The biggest problem with a BBB is there's very limited storage, unless you plug a USB Hard Drive or a Micro SD card into the thing, and then you start increasing your costs.

----------

## morphal

For the price? Holy crap.

I feel like that's a pretty unique offering though. Do you have some resources or info on support?

----------

## morphal

Maybe I skimmed too quickly but I'm surprised at what all you mention the Raspberry Pi is doing for you. I don't have an external drive beyond a standard flash drive but it's pretty compelling.

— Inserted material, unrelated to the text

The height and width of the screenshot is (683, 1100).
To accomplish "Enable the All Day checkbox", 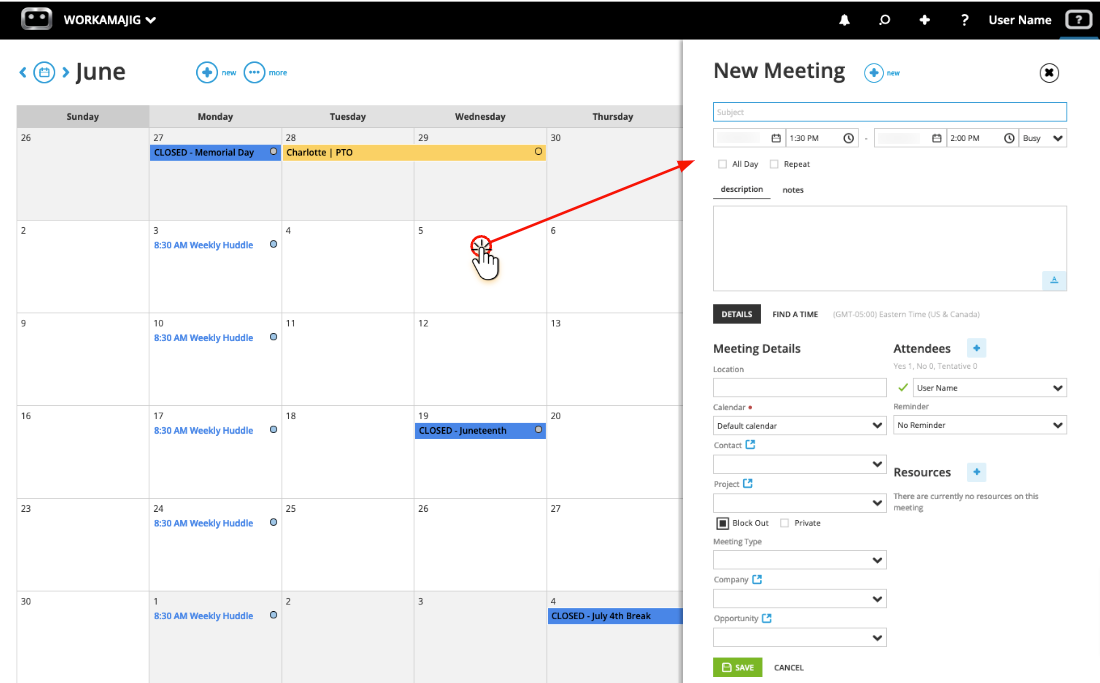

Until I find "the perfect solution," I think I'll probably stick with a cheap VPS solution. I found a place that offers a 1cpu/256mb/10gb VPS with 1TB of bandwidth for $1/month and they only bill on actual uptime. So, being up for two weeks would cost me 50 cents or less. For that cost, it would take me years to break even with even the cheapest hardware.

Still, I do like doing it myself so I'll probably just keep an eye on the low-cost hardware options over the next few months and hope to spot something that really appeals to me.

----------

## NeddySeagoon

morphal,

Amazon Web Services has a free tier, at least, its free for a year.

OVH have some very low cost whole servers.  Their support is hopeless, so don't go there unless you know what you are doing. They have to make savings somewhere.

When I say low cost, its to the point of competing with VPS prices.

Don't even think of using their Gentoo - its so out of date.

----------

## morphal

They have VPS setups for $2.99 a month which is pretty competitive but, I mean ... a dollar! These VPSs have a quarter of the RAM and I do expect terrible support, should I ever need it, but I really don't care about much as long as I can SSH alright.

I still like having my own hardware because ... hey, we're geeks, we like toys. But for a dollar, I don't have to rush into a hardware decision.

I found on intelnuc.blogspot.com that Intel is getting ready to release some new NUCs in the next six months or so. I'll keep an eye on those for a more modern x86 possibility and I'll keep poking around through Raspberry Pi, Allwinner, and HummingBoard stuff for the really low-powered options.

----------